The attractiveness of smart angels is a no brainer – beyond capital, startups need most help in hiring, customer introductions, and product dev (coming out with the MVP, pilots etc).  Angels with specific domain expertise and/or strong industry linkages are valued by founders.  Their investing philosophy is centered around “how can I help you so we can grow the overall pie bigger”

The second, silent angels (or dumb capital) is just that – pure capital infusion at the critical time its needed, nothing more and nothing less.  Just capital, no time.

The third and last, “? angels” are usually centered around “How can YOU help me”? The approach here is angel-centric, rather than founder-centric.  One would hope this category has the fewest subscribers.

So, as you go about raising angel capital, a few points worth considering – 

1)   Investing and operating philosophy win/win – or ?  We came across a situation where the founders had diluted as much as 35% for a 1 cr INR round.  Regardless of the angels’ intent, such a starting cap table construct can be almost near-fatal.  Good angel investors will plan ahead, always ensuring the founders retain a majority stake in the early successive rounds.  Both the angel and entrepreneur have to feel the transaction was fair.  If angels demand more than their fair share, be wary

2)  Ask how the angels will help you (and not vice versa) – we’ve seen the most sought after areas of help are fund raising (its always painful, arduous, and constant!), customer and partner intros, and hiring.  The best angels (and this is reflected in Blume’s philosophy too) are open to starting helping even before a term sheet finds its way to the table.  Remember, we (as angels/investors) are here to help you create and capture exponential value in your company.

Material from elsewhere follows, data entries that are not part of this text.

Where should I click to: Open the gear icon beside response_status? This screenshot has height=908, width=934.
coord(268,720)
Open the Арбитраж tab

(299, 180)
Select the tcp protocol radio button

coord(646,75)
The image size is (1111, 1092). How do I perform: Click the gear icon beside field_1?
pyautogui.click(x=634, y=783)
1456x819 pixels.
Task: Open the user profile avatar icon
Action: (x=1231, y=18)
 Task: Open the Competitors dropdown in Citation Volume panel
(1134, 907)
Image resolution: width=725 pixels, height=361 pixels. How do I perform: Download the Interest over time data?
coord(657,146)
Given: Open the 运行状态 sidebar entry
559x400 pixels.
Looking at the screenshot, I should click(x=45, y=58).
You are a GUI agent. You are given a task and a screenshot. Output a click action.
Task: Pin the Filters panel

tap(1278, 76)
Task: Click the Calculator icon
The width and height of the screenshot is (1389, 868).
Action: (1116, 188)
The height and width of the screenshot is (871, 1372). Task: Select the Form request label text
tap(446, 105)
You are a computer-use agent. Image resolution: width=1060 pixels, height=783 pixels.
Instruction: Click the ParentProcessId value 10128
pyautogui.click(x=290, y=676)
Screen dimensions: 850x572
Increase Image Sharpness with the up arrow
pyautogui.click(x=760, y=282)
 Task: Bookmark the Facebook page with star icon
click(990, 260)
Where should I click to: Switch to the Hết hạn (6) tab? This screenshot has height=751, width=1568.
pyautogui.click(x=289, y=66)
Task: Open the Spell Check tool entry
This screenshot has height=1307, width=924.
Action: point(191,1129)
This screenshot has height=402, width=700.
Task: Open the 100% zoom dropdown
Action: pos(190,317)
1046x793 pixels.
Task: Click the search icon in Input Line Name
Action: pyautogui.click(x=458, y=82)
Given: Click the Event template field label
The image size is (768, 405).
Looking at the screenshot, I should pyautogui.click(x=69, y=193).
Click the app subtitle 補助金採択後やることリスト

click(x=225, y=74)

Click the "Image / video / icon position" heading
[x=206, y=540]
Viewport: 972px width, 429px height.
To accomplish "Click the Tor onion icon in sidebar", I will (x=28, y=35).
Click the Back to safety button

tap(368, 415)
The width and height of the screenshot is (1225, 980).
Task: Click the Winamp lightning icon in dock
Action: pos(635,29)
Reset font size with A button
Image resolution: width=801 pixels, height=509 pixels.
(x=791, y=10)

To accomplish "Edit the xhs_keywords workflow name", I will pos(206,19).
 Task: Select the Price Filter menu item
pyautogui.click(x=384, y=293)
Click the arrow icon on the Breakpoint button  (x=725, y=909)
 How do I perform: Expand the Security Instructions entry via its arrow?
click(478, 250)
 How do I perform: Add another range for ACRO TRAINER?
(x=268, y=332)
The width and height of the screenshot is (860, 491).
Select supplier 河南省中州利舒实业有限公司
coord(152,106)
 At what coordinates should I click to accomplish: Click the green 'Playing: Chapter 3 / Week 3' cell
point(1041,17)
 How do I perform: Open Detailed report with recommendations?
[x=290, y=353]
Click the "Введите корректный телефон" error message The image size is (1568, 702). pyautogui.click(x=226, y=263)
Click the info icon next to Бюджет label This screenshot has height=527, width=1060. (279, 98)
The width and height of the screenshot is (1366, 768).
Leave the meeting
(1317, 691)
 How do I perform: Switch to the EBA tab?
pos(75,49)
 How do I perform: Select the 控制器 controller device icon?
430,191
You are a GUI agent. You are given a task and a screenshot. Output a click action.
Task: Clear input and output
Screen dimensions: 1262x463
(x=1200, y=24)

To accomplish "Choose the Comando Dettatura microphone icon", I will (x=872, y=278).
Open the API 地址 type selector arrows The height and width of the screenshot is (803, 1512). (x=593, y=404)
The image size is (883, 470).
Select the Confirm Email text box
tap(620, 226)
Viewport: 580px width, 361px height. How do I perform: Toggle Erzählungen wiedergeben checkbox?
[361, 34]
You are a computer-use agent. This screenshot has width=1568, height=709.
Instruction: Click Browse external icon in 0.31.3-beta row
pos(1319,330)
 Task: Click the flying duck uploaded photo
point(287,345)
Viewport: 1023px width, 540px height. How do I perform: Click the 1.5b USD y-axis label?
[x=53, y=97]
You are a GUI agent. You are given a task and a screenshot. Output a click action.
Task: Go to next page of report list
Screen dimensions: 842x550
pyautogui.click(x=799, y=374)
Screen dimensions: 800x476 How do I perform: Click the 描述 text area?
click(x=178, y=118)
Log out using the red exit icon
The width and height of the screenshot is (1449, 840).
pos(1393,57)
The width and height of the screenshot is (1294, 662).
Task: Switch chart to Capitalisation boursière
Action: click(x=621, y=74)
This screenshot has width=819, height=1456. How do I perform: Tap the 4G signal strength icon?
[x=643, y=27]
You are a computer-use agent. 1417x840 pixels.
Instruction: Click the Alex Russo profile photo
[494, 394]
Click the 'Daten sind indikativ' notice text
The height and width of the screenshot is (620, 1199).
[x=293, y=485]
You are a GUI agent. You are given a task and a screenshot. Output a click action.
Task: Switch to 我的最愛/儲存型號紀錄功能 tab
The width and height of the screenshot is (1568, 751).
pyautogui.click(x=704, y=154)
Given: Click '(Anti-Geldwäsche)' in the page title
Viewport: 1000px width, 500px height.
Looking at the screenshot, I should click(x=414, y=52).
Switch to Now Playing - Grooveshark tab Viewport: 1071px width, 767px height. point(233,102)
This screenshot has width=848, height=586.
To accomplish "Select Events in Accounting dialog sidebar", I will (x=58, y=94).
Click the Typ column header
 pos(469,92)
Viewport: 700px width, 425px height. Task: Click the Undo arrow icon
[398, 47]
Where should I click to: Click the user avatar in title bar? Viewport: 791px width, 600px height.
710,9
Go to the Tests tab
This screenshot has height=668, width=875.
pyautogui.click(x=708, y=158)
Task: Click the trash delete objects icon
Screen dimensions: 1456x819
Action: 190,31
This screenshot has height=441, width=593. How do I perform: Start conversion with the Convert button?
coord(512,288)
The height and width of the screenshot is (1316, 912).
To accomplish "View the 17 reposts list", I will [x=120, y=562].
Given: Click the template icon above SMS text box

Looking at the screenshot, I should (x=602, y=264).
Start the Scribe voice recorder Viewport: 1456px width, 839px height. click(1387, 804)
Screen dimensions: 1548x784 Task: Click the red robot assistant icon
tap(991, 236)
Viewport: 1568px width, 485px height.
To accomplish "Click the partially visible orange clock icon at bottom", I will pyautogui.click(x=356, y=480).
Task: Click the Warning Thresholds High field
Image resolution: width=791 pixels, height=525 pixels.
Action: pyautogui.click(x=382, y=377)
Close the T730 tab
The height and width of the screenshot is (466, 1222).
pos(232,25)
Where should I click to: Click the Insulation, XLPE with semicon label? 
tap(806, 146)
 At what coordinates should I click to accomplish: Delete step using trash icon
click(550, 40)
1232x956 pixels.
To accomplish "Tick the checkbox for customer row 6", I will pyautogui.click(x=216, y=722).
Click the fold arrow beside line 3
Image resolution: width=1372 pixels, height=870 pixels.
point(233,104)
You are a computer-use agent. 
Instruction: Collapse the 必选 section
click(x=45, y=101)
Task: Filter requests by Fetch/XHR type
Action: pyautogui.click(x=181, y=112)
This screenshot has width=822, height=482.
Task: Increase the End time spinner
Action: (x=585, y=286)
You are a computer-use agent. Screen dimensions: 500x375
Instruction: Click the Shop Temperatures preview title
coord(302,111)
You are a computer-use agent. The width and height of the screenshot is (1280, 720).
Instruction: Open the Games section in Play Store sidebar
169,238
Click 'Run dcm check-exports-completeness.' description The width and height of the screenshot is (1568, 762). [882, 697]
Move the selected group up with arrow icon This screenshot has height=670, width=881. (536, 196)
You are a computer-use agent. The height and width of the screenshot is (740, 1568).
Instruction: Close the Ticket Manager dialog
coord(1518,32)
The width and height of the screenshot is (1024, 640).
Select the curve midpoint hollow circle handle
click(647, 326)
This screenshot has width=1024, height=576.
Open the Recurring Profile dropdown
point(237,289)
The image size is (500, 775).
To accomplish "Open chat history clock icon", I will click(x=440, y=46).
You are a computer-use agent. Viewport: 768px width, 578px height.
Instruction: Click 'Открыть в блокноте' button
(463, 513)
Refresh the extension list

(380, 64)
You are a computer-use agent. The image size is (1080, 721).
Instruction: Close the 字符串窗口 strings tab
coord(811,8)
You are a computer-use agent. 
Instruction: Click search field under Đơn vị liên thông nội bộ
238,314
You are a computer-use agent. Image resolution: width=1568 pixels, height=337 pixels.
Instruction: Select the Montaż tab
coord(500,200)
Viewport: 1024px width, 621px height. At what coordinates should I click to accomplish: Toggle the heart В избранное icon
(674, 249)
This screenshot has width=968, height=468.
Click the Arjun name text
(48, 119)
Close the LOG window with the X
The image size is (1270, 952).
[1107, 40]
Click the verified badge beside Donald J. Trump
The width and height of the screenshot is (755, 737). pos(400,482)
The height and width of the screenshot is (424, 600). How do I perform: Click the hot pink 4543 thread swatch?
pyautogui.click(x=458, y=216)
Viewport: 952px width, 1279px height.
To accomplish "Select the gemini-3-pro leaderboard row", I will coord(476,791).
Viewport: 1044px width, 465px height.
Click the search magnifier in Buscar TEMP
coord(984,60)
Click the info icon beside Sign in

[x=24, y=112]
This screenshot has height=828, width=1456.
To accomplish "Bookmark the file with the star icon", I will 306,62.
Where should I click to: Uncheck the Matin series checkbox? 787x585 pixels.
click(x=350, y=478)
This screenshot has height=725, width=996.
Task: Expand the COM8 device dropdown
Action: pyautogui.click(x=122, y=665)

3)  Don’t confuse advice with money – this shouldn’t be underestimated.  We had a case where a 2 cr angel investor while well intentioned drove home his feedback for a different go to market strategy and recommended ad hoc team additions, without any real domain expertise, or entrepreneurial / operations experience.  On the other hand, a small angel contributing 10 lakhs INR may add tremendous value.

4)  Visualize their interactions with your future investors / stakeholders – any kind of investing is a long term game.  Again, please don’t underestimate and necessarily trust that all angels will act in the interest of your startup (though most will).  A large VC I recently met with mentioned before they buy into an equity round, they ask all existing angels to sign a Power of Attorney (PoA) to represent the group as a whole.  Good transactions have sometimes been blocked.  Your early angels (assuming deal terms are fair, broadly speaking) should able to “play game” with your future investors

5)   Dumb capital is sometimes – absolutely fine ! – this has been a revelation somewhat.  The value of smart money is well understood, but often ALL you want – is just capital, as the blueprint for growth is well mapped out.  Silent capital can provide the needed push without interfering with advice and suggestions.

There are angels in our midst, indeed.  

Spend time, figure them out, and ensure you partner with the ‘best-fit’ ones.  


One thought on “Angels in our midst

  1. Good one, Sanjay.

    As someone on both sides of the table, I value smart angels a lot more now.

    There is another set of angels, I value a lot, those who do follow up investments ( especially in bridge rounds). Several angels whose primary motivation is to getting media/press for themselves, do not do a follow up investment.